→ Problem statement: Scan the records for "will" and copy each line that contains it.

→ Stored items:
———

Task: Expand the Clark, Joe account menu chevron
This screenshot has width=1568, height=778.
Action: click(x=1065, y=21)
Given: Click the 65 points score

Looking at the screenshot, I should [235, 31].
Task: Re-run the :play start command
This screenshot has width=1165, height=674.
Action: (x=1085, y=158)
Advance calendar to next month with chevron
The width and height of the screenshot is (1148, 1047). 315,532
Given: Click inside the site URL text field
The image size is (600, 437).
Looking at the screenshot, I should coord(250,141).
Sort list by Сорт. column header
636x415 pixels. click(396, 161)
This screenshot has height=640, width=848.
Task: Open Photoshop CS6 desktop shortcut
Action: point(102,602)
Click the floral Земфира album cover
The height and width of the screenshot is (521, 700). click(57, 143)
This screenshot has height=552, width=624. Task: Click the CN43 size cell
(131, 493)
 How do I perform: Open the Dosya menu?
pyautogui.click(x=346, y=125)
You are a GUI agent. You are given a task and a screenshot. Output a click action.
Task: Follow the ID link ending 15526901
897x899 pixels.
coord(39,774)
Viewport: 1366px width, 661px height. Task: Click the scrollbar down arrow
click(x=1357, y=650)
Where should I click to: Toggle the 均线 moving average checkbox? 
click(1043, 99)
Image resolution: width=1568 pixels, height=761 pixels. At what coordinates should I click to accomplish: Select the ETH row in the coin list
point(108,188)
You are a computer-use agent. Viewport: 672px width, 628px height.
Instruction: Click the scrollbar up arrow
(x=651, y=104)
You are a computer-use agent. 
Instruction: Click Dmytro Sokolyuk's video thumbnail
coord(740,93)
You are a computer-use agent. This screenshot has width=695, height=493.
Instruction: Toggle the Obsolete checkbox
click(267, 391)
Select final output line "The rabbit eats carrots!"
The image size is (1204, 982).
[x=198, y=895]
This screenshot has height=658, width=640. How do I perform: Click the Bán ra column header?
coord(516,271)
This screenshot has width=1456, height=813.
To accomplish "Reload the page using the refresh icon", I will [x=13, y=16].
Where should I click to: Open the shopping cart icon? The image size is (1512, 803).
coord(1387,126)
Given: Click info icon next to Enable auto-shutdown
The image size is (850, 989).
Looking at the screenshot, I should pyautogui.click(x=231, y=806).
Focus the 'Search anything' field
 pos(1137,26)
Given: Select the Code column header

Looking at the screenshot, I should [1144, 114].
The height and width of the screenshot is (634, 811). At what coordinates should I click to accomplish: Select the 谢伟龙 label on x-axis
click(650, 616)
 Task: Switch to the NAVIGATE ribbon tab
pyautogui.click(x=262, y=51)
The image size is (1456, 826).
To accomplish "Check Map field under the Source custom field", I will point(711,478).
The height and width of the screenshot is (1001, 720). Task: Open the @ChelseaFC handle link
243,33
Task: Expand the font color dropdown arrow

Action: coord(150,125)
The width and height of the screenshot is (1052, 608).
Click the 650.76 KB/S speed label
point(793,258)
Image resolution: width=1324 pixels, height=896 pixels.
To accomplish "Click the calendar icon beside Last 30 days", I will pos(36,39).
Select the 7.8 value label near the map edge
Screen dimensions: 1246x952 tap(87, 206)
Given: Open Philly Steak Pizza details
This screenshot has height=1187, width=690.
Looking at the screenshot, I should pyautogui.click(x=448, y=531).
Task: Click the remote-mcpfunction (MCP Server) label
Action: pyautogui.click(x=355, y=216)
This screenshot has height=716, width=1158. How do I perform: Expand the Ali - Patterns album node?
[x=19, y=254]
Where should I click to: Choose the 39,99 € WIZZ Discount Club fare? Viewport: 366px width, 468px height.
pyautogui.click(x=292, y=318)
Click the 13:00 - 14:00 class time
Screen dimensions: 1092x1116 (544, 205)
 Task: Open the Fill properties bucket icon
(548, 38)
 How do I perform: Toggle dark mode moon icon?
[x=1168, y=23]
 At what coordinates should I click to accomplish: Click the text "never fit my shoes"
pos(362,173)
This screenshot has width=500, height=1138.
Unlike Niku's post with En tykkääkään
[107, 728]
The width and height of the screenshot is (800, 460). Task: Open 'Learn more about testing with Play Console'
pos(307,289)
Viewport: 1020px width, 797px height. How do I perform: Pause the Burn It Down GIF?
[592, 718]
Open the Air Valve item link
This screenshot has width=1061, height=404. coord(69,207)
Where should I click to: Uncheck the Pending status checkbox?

———

→ Solution to the problem:
To accomplish "Reload the page using the refresh icon", I will [x=13, y=16].
To accomplish "Check Map field under the Source custom field", I will point(711,478).
To accomplish "Click the calendar icon beside Last 30 days", I will pos(36,39).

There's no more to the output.